Exercise prompt: Within the records below is a range that opens at the line with "Open the สติ๊กเกอร์คน suggestion link" and closes at the line with "Task: Click the 'excellent' rating tooltip". Return that range word for word, both ends included, and only that range.
-- Opening Marker --
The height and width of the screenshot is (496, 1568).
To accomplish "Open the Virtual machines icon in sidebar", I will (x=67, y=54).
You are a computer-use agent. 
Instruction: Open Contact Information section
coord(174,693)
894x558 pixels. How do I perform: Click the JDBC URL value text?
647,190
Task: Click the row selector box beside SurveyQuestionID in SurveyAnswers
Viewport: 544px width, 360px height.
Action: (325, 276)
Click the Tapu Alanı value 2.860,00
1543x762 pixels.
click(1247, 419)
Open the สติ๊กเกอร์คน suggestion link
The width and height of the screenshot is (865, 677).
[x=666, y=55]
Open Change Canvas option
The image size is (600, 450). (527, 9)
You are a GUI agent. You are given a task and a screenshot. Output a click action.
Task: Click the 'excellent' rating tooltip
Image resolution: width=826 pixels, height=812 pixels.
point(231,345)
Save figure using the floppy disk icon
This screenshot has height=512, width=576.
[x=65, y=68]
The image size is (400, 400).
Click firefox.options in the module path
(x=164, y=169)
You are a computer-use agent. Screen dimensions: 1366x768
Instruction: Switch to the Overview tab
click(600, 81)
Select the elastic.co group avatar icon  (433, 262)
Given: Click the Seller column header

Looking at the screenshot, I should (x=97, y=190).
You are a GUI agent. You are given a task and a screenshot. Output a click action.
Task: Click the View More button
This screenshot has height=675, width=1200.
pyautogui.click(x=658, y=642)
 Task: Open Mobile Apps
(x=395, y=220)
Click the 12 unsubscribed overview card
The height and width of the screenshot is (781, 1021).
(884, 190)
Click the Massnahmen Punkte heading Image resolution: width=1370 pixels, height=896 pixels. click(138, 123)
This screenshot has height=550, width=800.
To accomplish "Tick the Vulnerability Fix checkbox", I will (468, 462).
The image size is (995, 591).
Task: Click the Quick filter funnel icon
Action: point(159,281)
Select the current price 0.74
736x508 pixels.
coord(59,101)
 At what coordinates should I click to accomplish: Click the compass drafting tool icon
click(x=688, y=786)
-- Closing Marker --
Output for this task:
Open the สติ๊กเกอร์คน suggestion link
The width and height of the screenshot is (865, 677).
[x=666, y=55]
Open Change Canvas option
The image size is (600, 450). (527, 9)
You are a GUI agent. You are given a task and a screenshot. Output a click action.
Task: Click the 'excellent' rating tooltip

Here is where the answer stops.